Рядом с прибором старшины лежала парадная шпага корпорации.
Перед каждым членом корпорации стояло по глиняной кружке, наполненной пивом.
Когда все уселись, старшина встал и три раза ударил шпагой по столу. В наступившей тишине раздался его строгий голос:
— Silentum[2]! Во славу нашей корпорации!
Все встали и разом осушили кружки.
Герр Пауль и фуксы немедленно разнесли другие кружки с пивом, и вскоре последовал новый тост:
— Выпьем за здоровье нашего испытанного в боях фукс-майора и пожелаем ему вдоль и вширь по всему земному шару разносить славу нашей „Конкордии“!
Гром рукоплесканий потряс тесный трактир. Молодые фуксы с необычайным старанием опоражнивали пивные кружки. Сигнал для начала пирушки был подан!
Несмотря на то, что на каждую кружку своих товарищей он отвечал двумя, Красавец Бобби сравнительно нескоро пришел в хорошее расположение духа. Десять лучших беззаботных лет его студенческой жизни погружались в Лету, а вместе с ними и столько светлых воспоминаний! Молчаливо глядя на окружающих, он беспрестанно вливал пиво в свое горло, но не чувствовал опьянения. Молчаливо обращался он к своей кружке и все не мог подвести итог своим лучшим, безвозвратно ушедшим годам.
Среди членов корпорации были и такие, которые помнили, как два года назад, в день праздника святого Франциска, Красавец Бобби выпил шестнадцать литров пива и тем самым побил все установленные до того времени рекорды. Он поставил новый рекорд, которым гордилась „Конкордия“. И этой славы никто еще отнять у нее не мог…
Хриплый голос вывел фукс-майора из задумчивости:
— Выпьем! — воскликнули все присутствующие.

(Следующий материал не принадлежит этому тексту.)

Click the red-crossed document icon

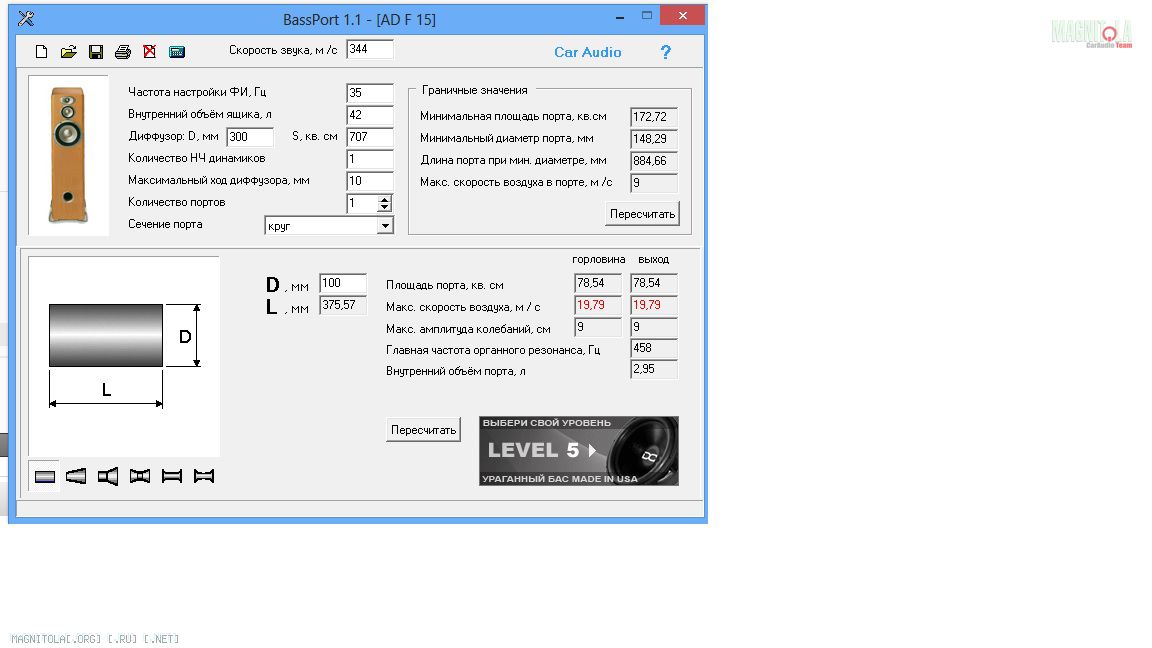[150, 52]
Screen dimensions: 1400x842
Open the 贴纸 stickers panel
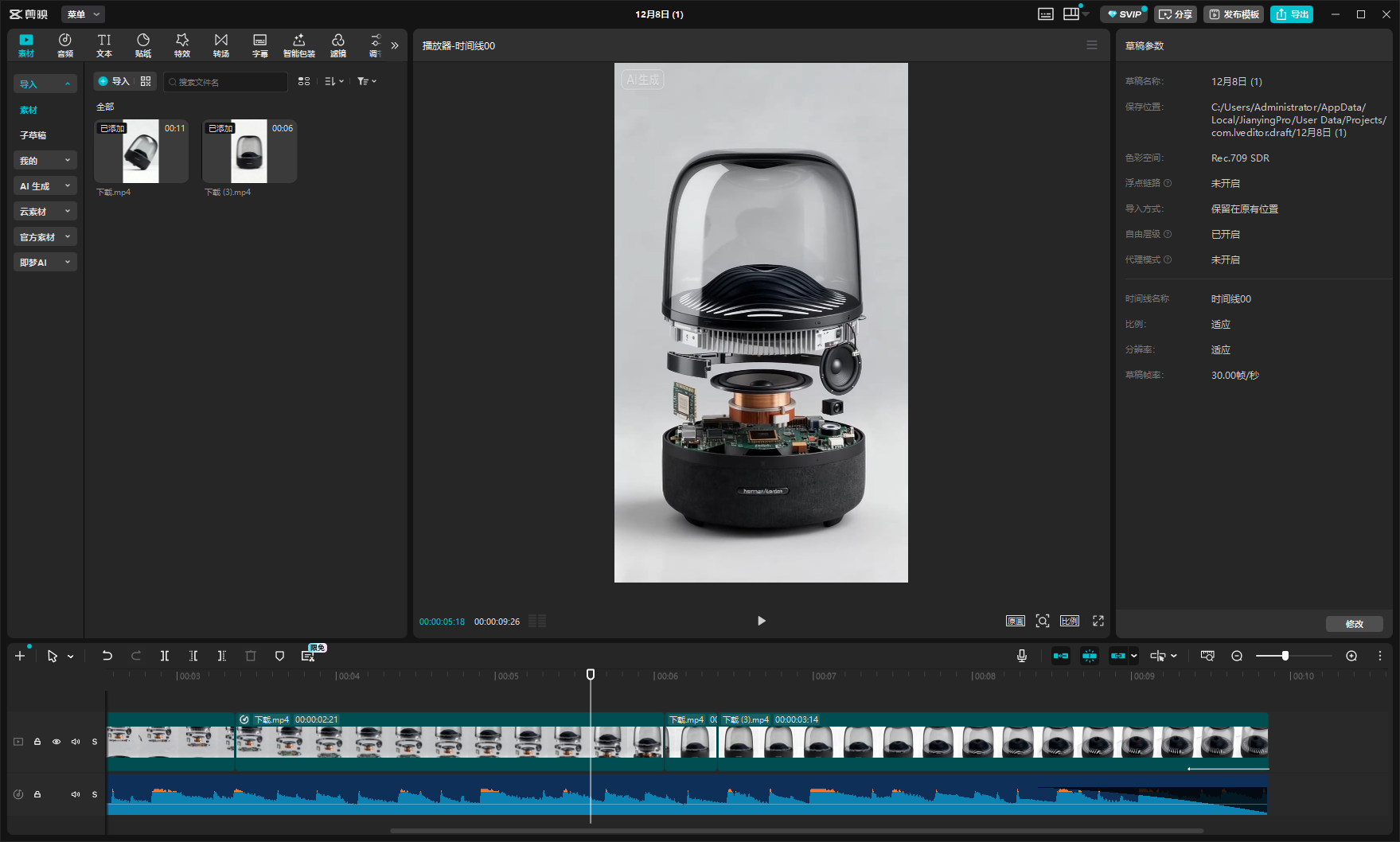click(x=143, y=45)
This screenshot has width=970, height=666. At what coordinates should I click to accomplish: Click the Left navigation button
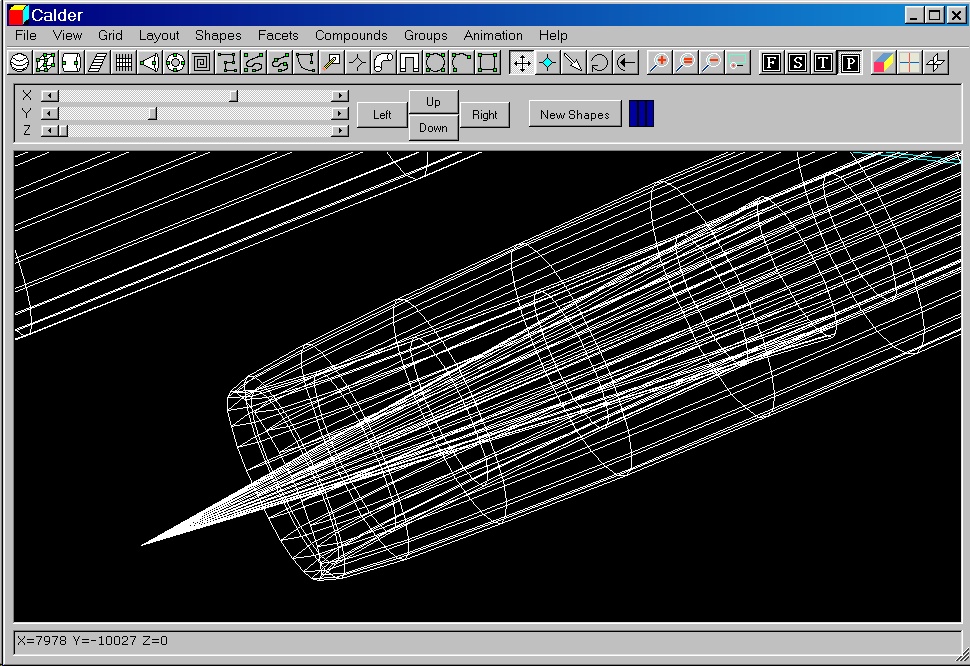pyautogui.click(x=382, y=115)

Кружки снова были опорожнены.
— Gaudeamus igitur… — поднявшись с места, неожиданно запел своим басом Красавец Бобби известную студенческую песню.
— Juvenes dum sumus, — нестройным хором подхватили остальные. Тонкие фальцеты смешались с глубокими басами. Все встали и глазами, выражающими величайшее воодушевление, в последний раз уставились на своего обожаемого фукс-майора.
У непривыкшего еще к выпивке Петера Арендса начала кружиться голова. При виде вновь наполненной кружки его стало мутить, и он почувствовал себя плохо. Он сделал попытку отлить немного пива из своей кружки, но наблюдательный Губерт заметил его движение и поспешил дать знак фон Шлетову. Последний тотчас же встал, ударил шпагой плашмя по столу и властно крикнул:
— Silentium, фукс Петер Арендс!
Петер Арендс поднялся с виноватым видом.
— За нетоварищеское поведение штрафую фукса Петера Арендса дополнительной кружкой пива! — отрезал старшина и троекратно ударил шпагой по столу. Все встрепенулись. Дрожащими руками молодой фукс поднял кружку и с трудом, большими глотками, выпил горькую жидкость. Он почувствовал, как алкоголь разлился по всему телу и мозг его затуманился. С видимым усилием он опустился на свое место и мутным взглядом обвел окружающих.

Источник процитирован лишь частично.